▶ GIVEN REQUEST
Copy out the records verbatim, starting at the line that contains "How do I perform: Click the Palo" and ending at the line that contains "How do I perform: Click the purple", with both of those lines included. Omit the pictures.

▶ SUPPLIED RECORDS
▬▬▬
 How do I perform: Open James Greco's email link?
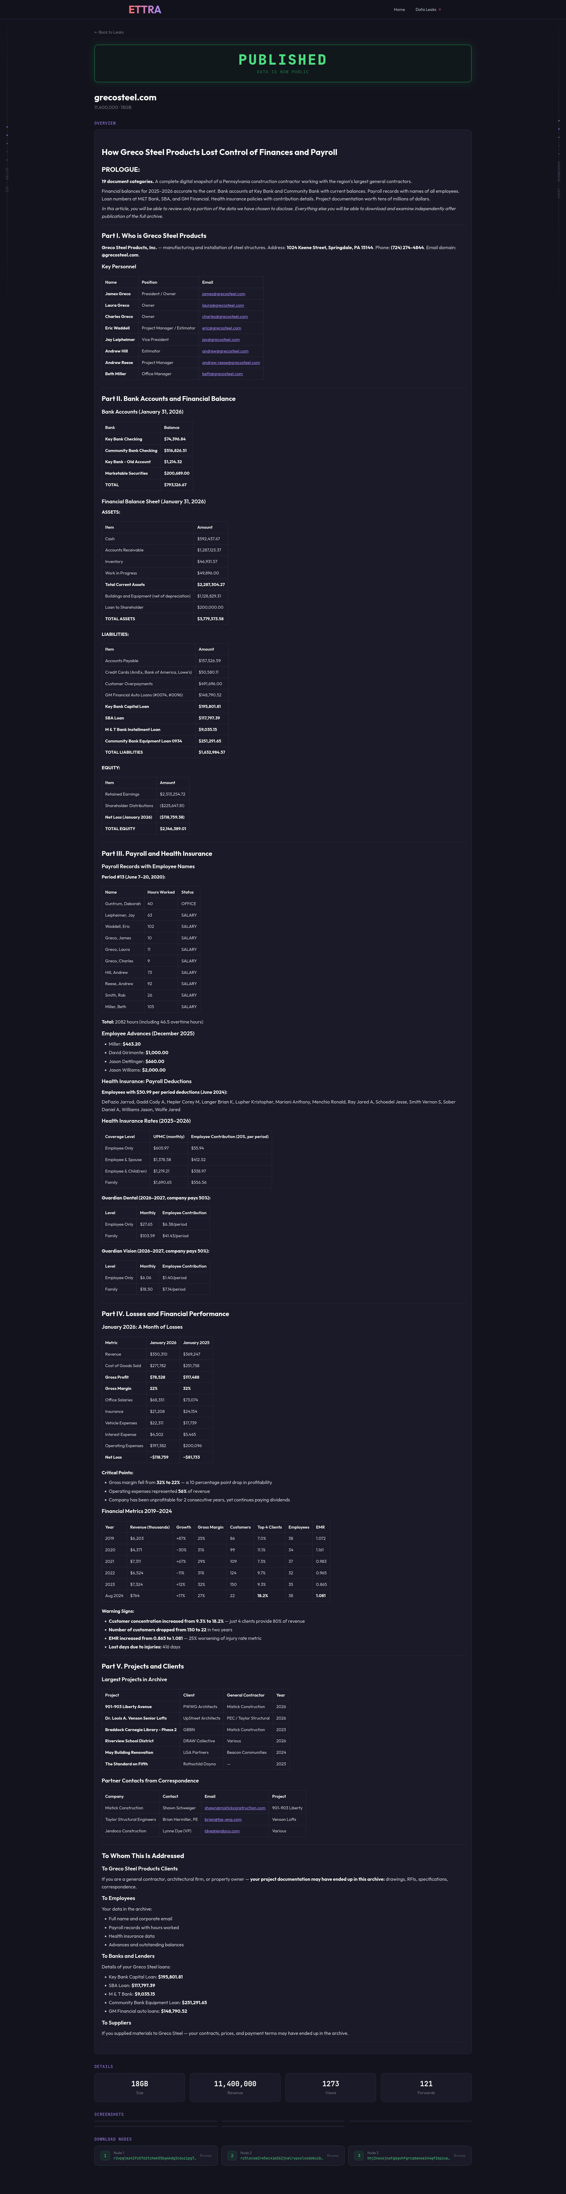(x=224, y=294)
▬▬▬
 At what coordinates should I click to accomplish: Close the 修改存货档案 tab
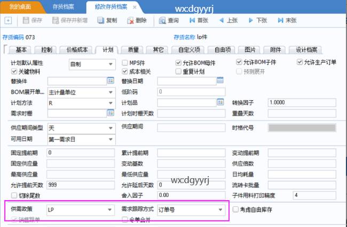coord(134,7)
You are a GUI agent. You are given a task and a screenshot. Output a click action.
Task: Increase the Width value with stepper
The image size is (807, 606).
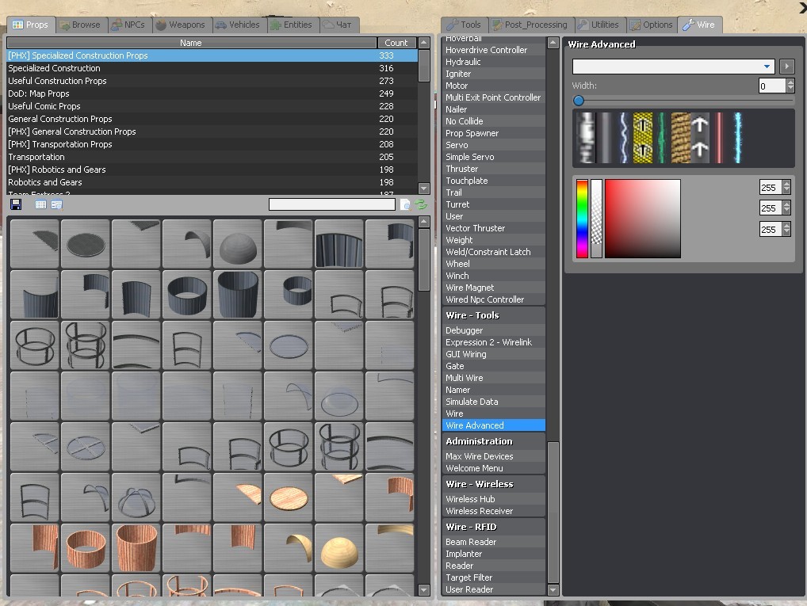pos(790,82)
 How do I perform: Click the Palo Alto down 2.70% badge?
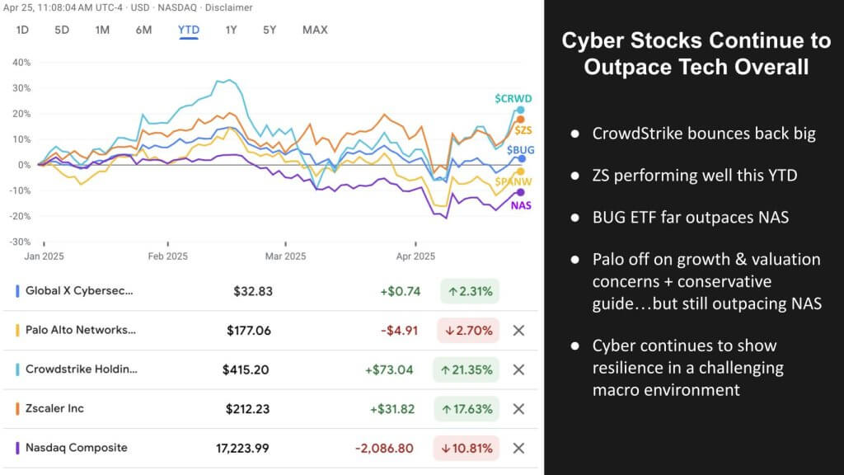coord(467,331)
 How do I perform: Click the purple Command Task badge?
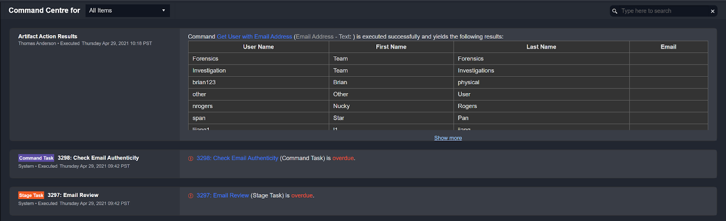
▬▬▬
▶ OUTPUT BELOW
 How do I perform: Click the Palo Alto down 2.70% badge?
coord(467,331)
 How do I perform: Click the purple Command Task badge?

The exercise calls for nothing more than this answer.